The Rag adhoc load document operation retrieves information based on a plain text prompt and file from embedding and LLM.

Rag Adhoc Load Document

Input Fields

Module Configuration

This refers to the Einstein AI configuration set up in the getting started section.

General Operation Fields

  • Prompt: What is the file query or prompt or question.
  • Input Stream: This field contains a file input stream for the document to be created as embeddings. Use the File Connector to read the file into an input stream.

Additional Properties

  • Model Name: The model name to be used (default is OpenAI Ada 002).
  • File Type: This field contains the type of the document to be ingested into the embedding store.

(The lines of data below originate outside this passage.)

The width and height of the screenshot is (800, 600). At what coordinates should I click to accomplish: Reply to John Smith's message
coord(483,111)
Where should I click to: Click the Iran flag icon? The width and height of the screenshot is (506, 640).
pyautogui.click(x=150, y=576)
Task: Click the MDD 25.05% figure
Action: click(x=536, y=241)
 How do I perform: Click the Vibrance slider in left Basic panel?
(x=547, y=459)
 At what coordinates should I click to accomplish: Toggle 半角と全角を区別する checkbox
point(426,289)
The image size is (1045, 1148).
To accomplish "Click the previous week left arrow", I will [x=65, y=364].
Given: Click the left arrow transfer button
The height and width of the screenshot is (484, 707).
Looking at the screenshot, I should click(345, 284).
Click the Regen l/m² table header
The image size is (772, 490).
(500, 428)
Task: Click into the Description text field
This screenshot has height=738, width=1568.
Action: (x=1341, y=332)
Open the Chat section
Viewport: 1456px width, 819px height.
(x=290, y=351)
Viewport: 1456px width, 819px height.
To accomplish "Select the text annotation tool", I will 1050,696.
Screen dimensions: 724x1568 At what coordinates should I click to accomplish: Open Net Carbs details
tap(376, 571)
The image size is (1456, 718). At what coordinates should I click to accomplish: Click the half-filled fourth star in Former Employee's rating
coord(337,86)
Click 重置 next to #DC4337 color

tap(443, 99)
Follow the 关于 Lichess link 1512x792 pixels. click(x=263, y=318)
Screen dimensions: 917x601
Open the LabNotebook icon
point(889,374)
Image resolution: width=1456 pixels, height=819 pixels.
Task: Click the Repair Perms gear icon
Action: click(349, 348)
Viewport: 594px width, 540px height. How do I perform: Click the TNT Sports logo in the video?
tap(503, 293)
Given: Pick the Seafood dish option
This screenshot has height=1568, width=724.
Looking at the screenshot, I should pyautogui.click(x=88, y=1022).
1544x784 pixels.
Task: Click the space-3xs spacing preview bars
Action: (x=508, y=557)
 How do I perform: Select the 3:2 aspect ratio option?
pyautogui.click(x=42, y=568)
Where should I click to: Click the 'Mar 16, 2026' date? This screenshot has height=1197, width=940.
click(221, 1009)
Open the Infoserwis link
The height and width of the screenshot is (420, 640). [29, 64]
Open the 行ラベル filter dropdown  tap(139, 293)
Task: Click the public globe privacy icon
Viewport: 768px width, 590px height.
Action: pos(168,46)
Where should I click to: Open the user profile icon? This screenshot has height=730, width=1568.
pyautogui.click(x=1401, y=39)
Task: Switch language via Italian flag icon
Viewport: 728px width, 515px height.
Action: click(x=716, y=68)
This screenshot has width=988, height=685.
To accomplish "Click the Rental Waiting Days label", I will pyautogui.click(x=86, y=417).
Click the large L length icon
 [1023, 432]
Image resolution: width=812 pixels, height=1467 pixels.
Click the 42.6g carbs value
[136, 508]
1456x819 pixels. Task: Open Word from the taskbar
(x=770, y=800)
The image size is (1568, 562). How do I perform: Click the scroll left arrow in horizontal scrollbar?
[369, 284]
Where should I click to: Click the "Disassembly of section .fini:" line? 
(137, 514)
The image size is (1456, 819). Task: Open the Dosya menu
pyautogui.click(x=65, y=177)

Currently, four file types are supported:
    • text: any type of text files (json, xml, txt, csv, etc.),
    • pdf: only system-generated,
    • csv: comma-separated values,
    • url: only a single URL supported.
  • Option Type: This field defines how the document is going to be split prior to ingestion into the embedding/vector database.
  • Probability: The model's probability to stay accurate (default is 0.8).
  • Locale: Localization information, which can include the default locale, input locale(s), and expected output locale(s) (default is en_US).

XML Configuration

Below is the XML configuration for this operation:

<mac-einstein:rag-adhoc-load-document 
  doc:name="Rag adhoc load document" 
  doc:id="edaea124-a8aa-4d4a-8f85-0f32ee4c9858" 
  config-ref="Einstein_AI" 
  prompt="#[payload.prompt]" 
  filePath="#[payload.filePath]" 
  optionType="PARAGRAPH"
/>

Output Field

This operation responds with a json payload.

Example Use Cases

The Rag adhoc load document operation can be used in various scenarios, such as:

  • Customer Service: Quickly retrieve relevant information from documents to answer customer queries accurately.
  • Legal Teams: Load legal documents and query specific sections to find relevant case information.
  • Research: Access specific sections of large research documents based on queries to support ongoing studies.